Third, there's the number of times we actually see whatever it is we're interested in happening in our sample space. In the 24 hours after this post is made public, the mighty mighty Whiterose webserver gets 22 requests for it. After two years of running, the Fermilab collider sees six events with top quarks in them. In our case, we see three people who keep pet rats. Call the number of events k.
Fourth, there's the probability that, given the sample space and the unit probability, that we actually see the number of events we see. Call the event probability f.
I won't reproduce the actual Poisson equation here; it's the first one on the Wikipedia page, with f and k as I've defined them, and λ as N*p. λ is the number of events we expect to see, as distinct from the number of events we actually see.
[It is probable that a statistician has a more direct way of doing what I'm about to do, but I am a physicist, and once I know something, like how to solve the hydrogen atom, I'm going to use it until I'm absolutely certain it doesn't work any more. So we grind numbers into the Poisson equation.]
We can use the Poisson equation to try and evaluate how likely it is that I have three rat-keepers on my friends list out of pure random chance. First things first: The Poisson distribution is pretty fat and squishy, especially when k is small, so that f(k-1;λ) and f(k+1;λ) are not likely to be much larger or smaller than f(k;λ). (For those of you familiar with standard deviations, the σ of k is sqrt(k).) If you expect to see four events, then you're about 60% likely to actually see between two and six events.)
Recall that N=40 and k=3. Let's set p to 5%--we're guessing that 1 person in 20 has pet rats. When we plug those numbers in, we get f=18%. It's about 18% likely that I'd see three rat-keepers out of 40 if 1 in twenty people are rat-keepers. That's a number that's perfectly consistent with random chance.
But 5% is an awfully high fraction of rat-fanciers. If we use half that, 2.5%, we find that it's only 6% likely that we'd get three hits. 2% rat-fanciers makes it 4% likely to get three out of forty.

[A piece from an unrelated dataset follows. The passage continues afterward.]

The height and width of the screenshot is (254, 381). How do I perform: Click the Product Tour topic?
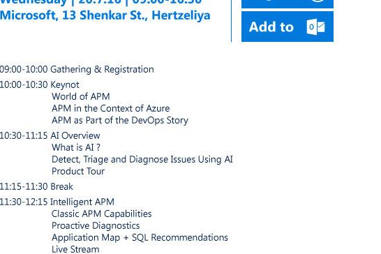click(x=78, y=172)
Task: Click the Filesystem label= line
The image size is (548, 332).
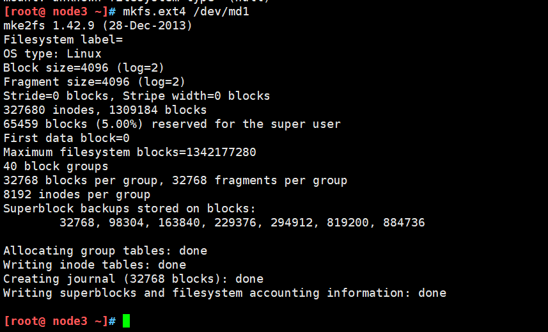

Let's take it down to 1%. If one in a hundred people keeps pet rats, then it's only 0.7% likely that there would be three people who keep pet rats out of the forty people on my friends list. That's not very likely at all. At 1 in 100, we'd expect to find no one at all who keeps rats on my friends list 67% of the time.
So here's what math is telling us: Either the number of rat-fanciers is much larger than you'd expect, up around one in twenty, one in forty sort of range, or the rat fanciers on my friends list are not there by random chance, but by some sort of real correlation/causation effect as yet to be determined.
According to petrats.org, the actual number of rat-fanciers in America is around the 1 in 200 or 1 in 300 range. So we can be very confident that, in fact, there is no random chance involved in my knowing three rat fanciers well enough to read their LJs.
Math: It works.